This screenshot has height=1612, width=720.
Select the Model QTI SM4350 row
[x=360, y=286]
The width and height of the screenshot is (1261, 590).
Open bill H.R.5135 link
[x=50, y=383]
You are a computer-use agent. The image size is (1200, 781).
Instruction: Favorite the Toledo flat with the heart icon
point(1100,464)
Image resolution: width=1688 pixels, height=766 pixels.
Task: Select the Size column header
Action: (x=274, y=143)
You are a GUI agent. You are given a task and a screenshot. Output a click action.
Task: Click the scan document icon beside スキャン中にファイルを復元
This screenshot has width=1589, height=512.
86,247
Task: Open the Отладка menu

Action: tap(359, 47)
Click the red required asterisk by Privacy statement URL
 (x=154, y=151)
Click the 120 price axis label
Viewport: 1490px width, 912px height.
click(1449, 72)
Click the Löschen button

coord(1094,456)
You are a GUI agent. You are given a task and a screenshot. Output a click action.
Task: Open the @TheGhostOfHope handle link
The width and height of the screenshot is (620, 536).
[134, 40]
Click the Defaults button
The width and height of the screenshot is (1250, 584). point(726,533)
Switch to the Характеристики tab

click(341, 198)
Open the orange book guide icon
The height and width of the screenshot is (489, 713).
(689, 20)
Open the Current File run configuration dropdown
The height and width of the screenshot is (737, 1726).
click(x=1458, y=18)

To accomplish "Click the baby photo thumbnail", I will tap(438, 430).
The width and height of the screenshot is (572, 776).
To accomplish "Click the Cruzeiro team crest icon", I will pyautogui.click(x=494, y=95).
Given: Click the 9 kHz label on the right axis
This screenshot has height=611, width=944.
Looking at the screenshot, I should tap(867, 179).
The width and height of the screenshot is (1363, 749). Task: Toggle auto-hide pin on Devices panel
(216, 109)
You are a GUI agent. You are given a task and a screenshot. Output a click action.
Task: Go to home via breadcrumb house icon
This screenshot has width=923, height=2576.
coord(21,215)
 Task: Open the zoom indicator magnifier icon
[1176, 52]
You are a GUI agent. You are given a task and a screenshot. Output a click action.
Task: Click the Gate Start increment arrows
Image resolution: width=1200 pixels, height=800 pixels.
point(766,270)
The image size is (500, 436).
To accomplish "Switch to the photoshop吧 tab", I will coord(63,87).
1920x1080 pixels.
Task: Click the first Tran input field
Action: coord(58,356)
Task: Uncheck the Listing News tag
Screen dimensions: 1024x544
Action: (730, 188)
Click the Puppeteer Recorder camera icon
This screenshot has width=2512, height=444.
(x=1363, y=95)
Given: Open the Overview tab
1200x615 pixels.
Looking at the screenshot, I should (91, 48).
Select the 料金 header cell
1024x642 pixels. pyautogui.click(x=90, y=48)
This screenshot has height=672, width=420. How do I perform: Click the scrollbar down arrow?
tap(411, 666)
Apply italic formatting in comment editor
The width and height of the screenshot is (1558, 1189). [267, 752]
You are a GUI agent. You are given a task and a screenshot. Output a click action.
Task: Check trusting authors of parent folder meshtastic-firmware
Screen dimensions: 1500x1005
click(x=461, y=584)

★ ★ ★ ★

## Task objective
Read the listing above, then copy every line that includes the string "label".

## Answer for this exercise
Click the 120 price axis label
Given: Click the 9 kHz label on the right axis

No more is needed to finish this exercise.